Sudan's permanent representative to the United Nations, Amb. Omer Mohamed Ahmed Siddig, signed the treaty on behalf of his country following a decision by UN officials to begin easing restrictions related to COVID-19 at the UN headquarters in New York. Sudan will now initiate its domestic process to ratify the treaty and become a state party.
Sudan helped negotiate the nuclear weapon ban treaty in 2017 and was among 122 nations that voted to adopt the final text. The treaty categorically outlaws nuclear weapons and establishes a legal framework for the elimination of existing stockpiles.
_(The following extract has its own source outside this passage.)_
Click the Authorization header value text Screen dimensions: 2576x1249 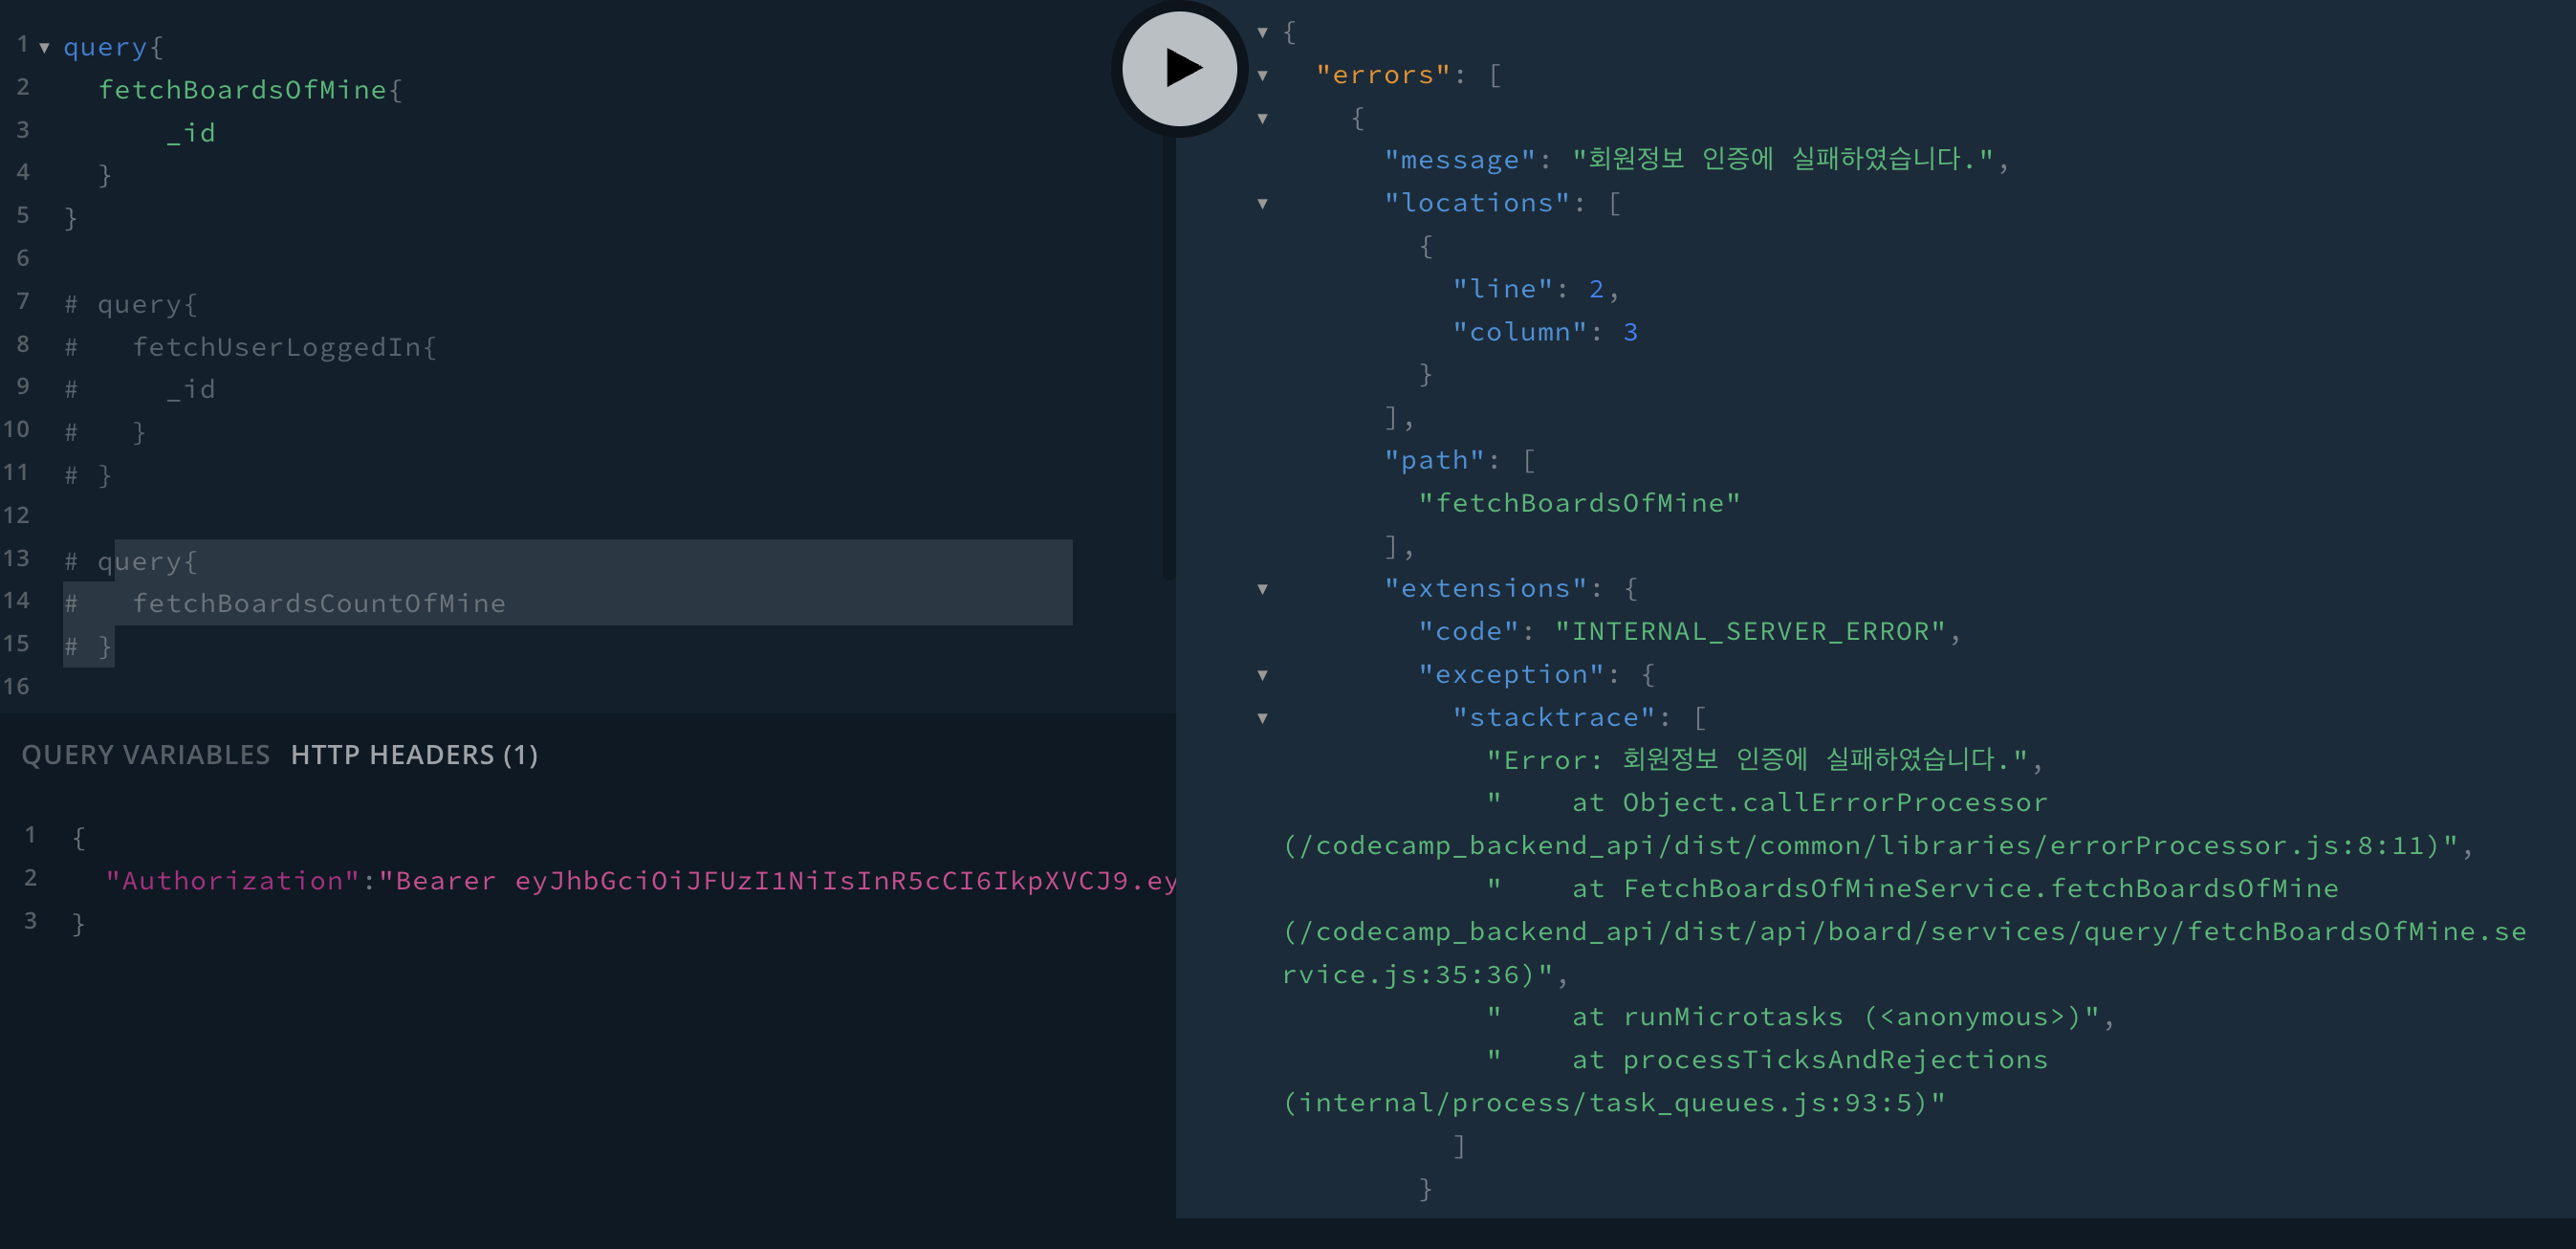[x=780, y=881]
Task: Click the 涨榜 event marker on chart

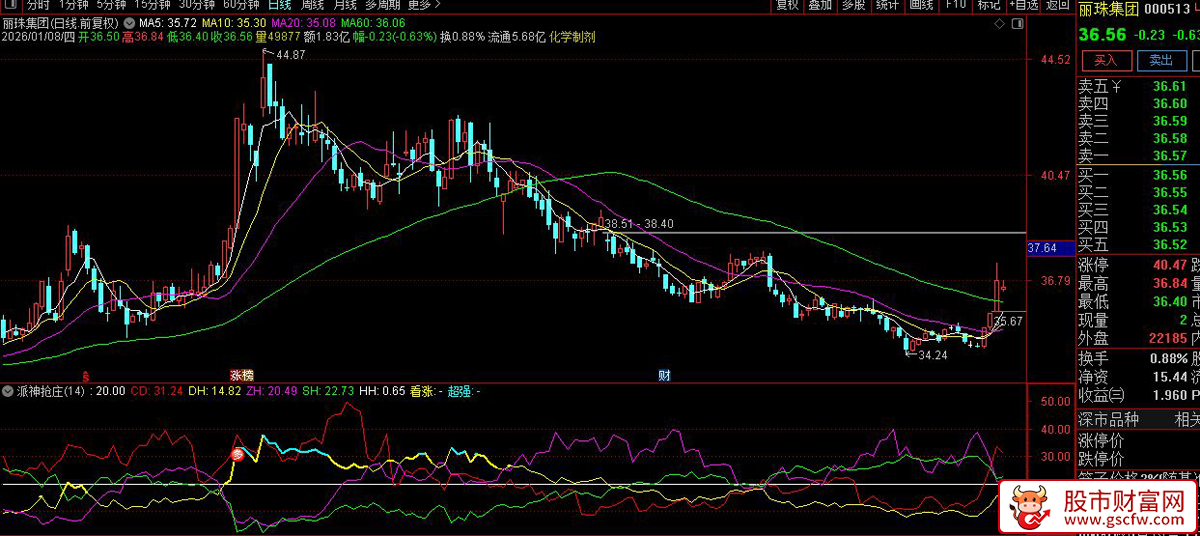Action: tap(242, 375)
It also mandates assistance to victims of the use and testing of nuclear weapons.
ICAN is urging nations that have not yet signed or ratified the treaty to do so on 6 August, the 75th anniversary of the US atomic bombing of Hiroshima. In taking this meaningful step towards disarmament, governments can pay tribute to the victims and survivors of that horrific attack and the attack on Nagasaki three days later.
Last week, the African Commission on Nuclear Energy issued a statement calling upon all African states to support the entry into force of the nuclear weapon ban treaty. It said that the treaty "advances international law in nuclear disarmament and is consistent with the goals of the Treaty of Pelindaba" - a regional pact establishing Africa as a nuclear-weapon-free zone.